But a few rare photographers were able to get Newman to let down his guard, capturing him as he relaxed with a beer in hand, fishing, racing sports cars, shooting the breeze with co-stars on location, and cocooning with his family at home.

Those images, many previously unseen, have been collected in a stunning new book, Paul Newman’s preternaturally piercing baby blue eyes shine through in every picture, and he was well aware of how his fame rested on the colour of his irises.

“I picture my epitaph,” he said. “Here lies Paul Newman, who died a failure because his eyes turned brown.”

But he retained his steely blue gaze to the end of his days, and with his chiselled jaw, rugged good looks and wavy light brown hair he became one of Hollywood’s most enduring stars.

Milton H Greene was more than a celebrity photographer; he was Newman’s friend and neighbour, living just a mile down the winding Aspetuck River that ran past their homes near Westport, Connecticut.

Greene’s son Joshua, also a respected lensman, used to visit the Newmans’ estate, and assisted his father on photoshoots.

“Our families hung out together, had barbecues and dinner together,” he recalls.

“We used to go fishing for bluefish and stripers in the Long Island Sound in my father’s boat, a really fast 43ft Seacraft flying hull.

Dataset excerpt

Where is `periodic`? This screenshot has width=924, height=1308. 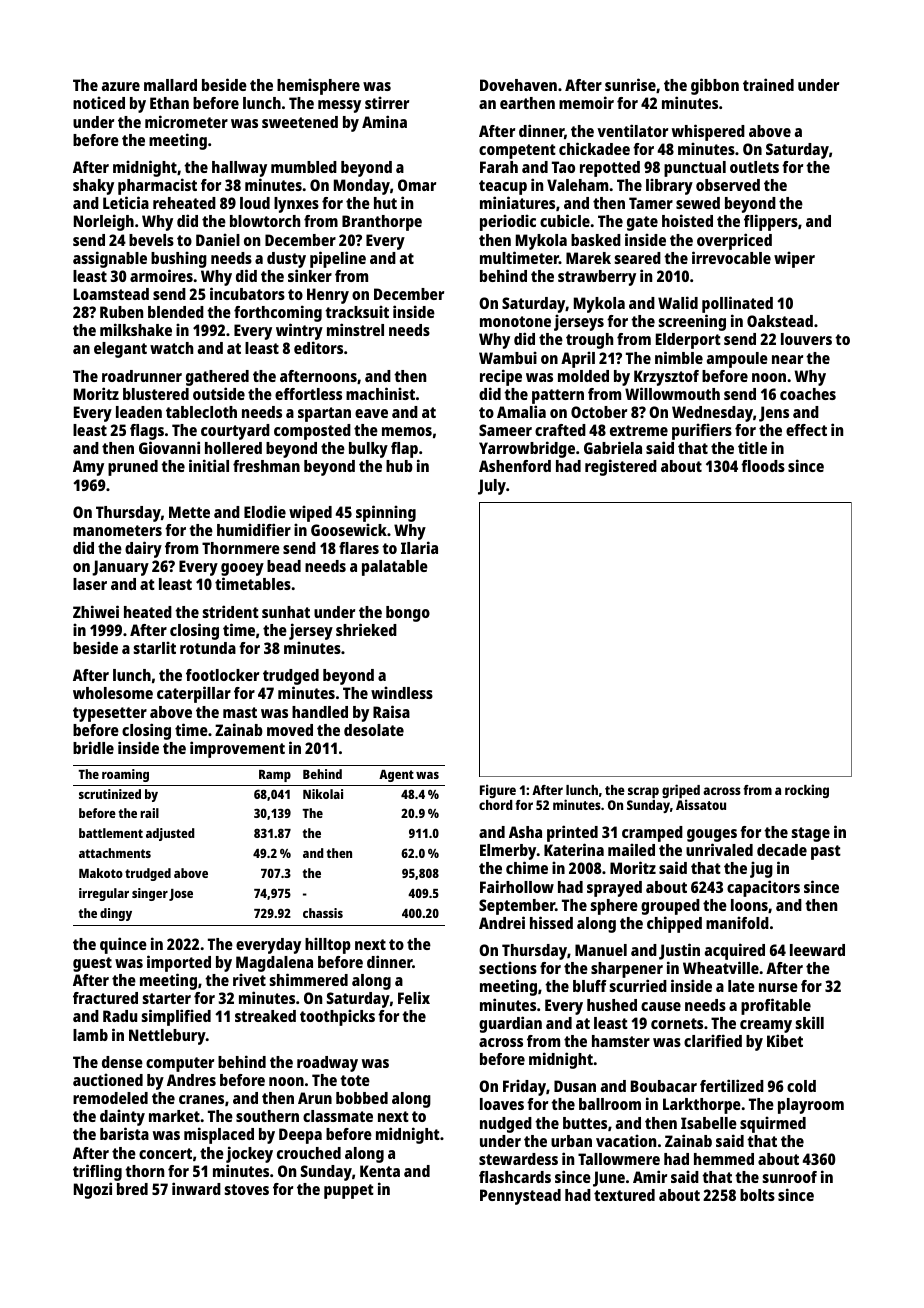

Objective
Could you extend the passage about the Paul Newman photographs beyond its final sentence? None of the data is needed here.

Task response
“Paul loved to take the wheel and plough the boat through the waves as fast as he could, getting us all soaked. We’d be on the boat by dawn, and by 10am we’d be eating raw clams and downing ice cold beers. It doesn’t get much better than that.”

Newman looks most at ease in one of Milton’s photos taken at the helm of the boat, an ice cold beer in his left hand and his right hand on the wheel, his yellow rain-slicker wet with spray, the open sea behind him and a contented smile on his face.

It’s notable – some might say, concerning – how often Newman is pictured holding a bottle or glass of beer in his hand. In one image he is pictured barefoot outside his home holding four bottles of beer, while wearing a T-shirt emblazoned: “Get really stoned – drink wet cement.”

“He loved St Pauli Girl beer, and had a refrigerator full of it: one reason we all loved going to his house,” says Joshua.

“He didn’t like hard liquor, but he enjoyed mixing drinks for others; it gave him something to do. He loved to watch other people get drunk.

“Drinking beer he’d also get drunk, but slower. Even drifting down the Aspetuck River in a yellow inflatable dinghy he had a beer stein with him.

“He also had a pool table at his home, and was a great player. He wasn’t just acting the part in The Hustler.

“When he’d go to bars on location he’d challenge locals to a game, betting that if he won they’d have to vote Democrat – and he usually won. Paul could be himself around us, totally unpretentious.

“He was actually kind of shy, and kept to himself among other people, but with us he hung out and relaxed. He had a great sense of humour and loved to tell jokes.

“He had a VW Bug frame put over a Porsche 911 chassis and engine, just so that cops could see the little car speed at 120mph and say: ‘We’re not going after that!'”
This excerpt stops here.